Si preannuncia uno "scontro" diplomatico tra Italia, Stati Uniti e ora anche la Russia, con al centro la Grecia a cui compete decidere sull'estradizione di Francis Kaufmann, detto anche Rexal Ford. Oggi il 46enne americano, accusato del duplice omicidio di Anastasia Trofimova e della figlia Andromeda, avvenuto a Roma all'interno di Villa Pamphili, parteciperà all'udienza davanti alla Corte d'Appello di Larissa in cui verrà esaminata la richiesta di estradizione avanzata dalle autorità italiane.

Un trasferimento a cui l'indagato si è già opposto, portando così ad allungare le procedure. I giudici greci si riserveranno: hanno circa sessanta giorni di tempo per emettere un provvedimento. L’uomo ha già preannunciato che vuole essere estradato negli Usa; in questo senso i suoi legali potrebbero far pesare il fatto che la bimba - essendo, a suo dire, sua figlia - ha la doppia cittadinanza: americana e russa, come la madre. E proprio per questo anche Mosca è scesa in campo e ha chiesto alla Procura di Roma informazioni sulle indagini. Ma, sul piano giuridico, è l’Italia competente territorialmente visto che Anastasia e Andromeda sono morte nella Capitale.

Ieri mattina Kaufmann si è collegato da Larissa, dove si trova detenuto dopo essere stato arrestato sull’isola greca di Skiathos sulla base di un ordine di cattura europeo. Nell'interrogatorio in videoconferenza con i pm romani, a cui era presente anche il giudice istruttore del tribunale greco, si è avvalso della facoltà di non rispondere, ma ha tenuto a precisare: «Sono innocente: non le ho uccise io». Poi ha aggiunto: «Chi mi ha arrestato è mafioso». Infine, con fare arrogante e provocatorio, si è rivolto al procuratore aggiunto Giuseppe Cascini, chiedendogli: «Sir, lei chi è?». Nel frattempo emergono nuovi dettagli sulla vita in clandestinità a cui il californiano aveva costretto Anastasia Trofimova.

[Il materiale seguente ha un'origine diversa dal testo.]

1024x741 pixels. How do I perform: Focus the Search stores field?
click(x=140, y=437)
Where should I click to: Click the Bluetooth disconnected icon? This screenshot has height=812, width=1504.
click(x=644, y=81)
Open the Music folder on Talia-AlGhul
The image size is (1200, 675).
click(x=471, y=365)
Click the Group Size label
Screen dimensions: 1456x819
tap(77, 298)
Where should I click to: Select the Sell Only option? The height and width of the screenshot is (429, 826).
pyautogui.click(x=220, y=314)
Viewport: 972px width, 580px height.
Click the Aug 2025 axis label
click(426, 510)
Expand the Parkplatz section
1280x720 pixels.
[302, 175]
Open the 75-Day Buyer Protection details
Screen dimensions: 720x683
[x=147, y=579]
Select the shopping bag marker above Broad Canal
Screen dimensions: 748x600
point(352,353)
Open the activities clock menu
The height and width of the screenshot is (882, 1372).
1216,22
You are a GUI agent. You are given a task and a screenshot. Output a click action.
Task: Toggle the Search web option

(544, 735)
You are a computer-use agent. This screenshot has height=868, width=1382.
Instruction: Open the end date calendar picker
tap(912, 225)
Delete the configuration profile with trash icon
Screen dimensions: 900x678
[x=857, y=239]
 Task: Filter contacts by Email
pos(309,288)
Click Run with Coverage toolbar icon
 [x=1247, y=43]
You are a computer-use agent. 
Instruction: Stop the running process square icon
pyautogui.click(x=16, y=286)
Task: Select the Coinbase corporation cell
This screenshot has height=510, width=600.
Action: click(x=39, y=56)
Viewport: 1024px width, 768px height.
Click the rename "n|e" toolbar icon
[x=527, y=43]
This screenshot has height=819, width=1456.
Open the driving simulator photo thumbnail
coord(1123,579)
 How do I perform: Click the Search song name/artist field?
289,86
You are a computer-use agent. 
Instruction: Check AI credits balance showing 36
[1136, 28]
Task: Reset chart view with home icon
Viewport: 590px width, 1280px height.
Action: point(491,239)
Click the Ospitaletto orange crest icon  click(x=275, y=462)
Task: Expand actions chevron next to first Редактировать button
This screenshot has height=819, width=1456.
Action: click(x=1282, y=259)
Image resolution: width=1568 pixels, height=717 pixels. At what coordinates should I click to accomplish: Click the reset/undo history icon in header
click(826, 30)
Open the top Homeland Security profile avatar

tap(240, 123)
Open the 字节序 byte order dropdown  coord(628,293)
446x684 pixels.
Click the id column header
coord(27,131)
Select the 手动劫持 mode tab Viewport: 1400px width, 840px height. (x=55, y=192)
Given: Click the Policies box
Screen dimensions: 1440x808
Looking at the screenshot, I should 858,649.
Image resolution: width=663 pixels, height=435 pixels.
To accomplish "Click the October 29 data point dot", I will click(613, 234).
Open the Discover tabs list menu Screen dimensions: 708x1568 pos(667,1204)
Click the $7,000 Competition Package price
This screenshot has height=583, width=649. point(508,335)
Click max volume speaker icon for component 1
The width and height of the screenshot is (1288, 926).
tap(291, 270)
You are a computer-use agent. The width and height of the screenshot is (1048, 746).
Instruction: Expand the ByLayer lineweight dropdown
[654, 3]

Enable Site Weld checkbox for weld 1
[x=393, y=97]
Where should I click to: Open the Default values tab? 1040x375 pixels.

Ieri la madre della ragazza, intervistata da “Chi l’ha visto?”, ha rivelato che la figlia aveva partorito in casa, a Malta, pagando un’ostetrica 200 euro. Che lui le aveva tolto il telefono (e forse anche il passaporto, costringendola a una traversata verso la Sicilia con uno scafista). La 30enne comunicava con la sua famiglia in Russia solo con il cellulare del compagno, con messaggi su Whatsapp e videochiamate, o tramite mail spedite da un tablet. Si era laureata nella sua città, ad Omsk, all’Università statale dell’automobile e delle autostrade. Lavorava dal 2021 in un'azienda di Mosca nel settore dell’edilizia. Poi tra il 26 agosto e il 9 settembre 2023 era andata in vacanza a Malta. Lì, in spiaggia, aveva conosciuto Rexal Ford. Stando al racconto della madre, lui aveva insistito per farla tornare e Anastasia a fine settembre era ripartita da Mosca alla volta di Malta. «Da quel momento i rapporti con noi genitori e i suoi amici, si sono interrotti - ha raccontato Tatiana a “Chi l’ha visto?” - Tant’è vero che abbiamo presentato una denuncia di scomparsa. Poi lei ci ha contattato per dirci che aveva avuto una figlia, Andromeda. Ci ha mostrato le foto di loro tre e ogni tanto ci ha fatto delle videochiamate dall’Italia. Era andata lì perché lo voleva lui. Faceva tutto quello che voleva lui. Ci aveva anche parlato dell’idea di spostarsi in Germania e ci aveva chiesto un appoggio, perché l’Europa è cara. Ma non sapevamo che dormivano in un parco. Lui ci mostrava soldi e carte di credito».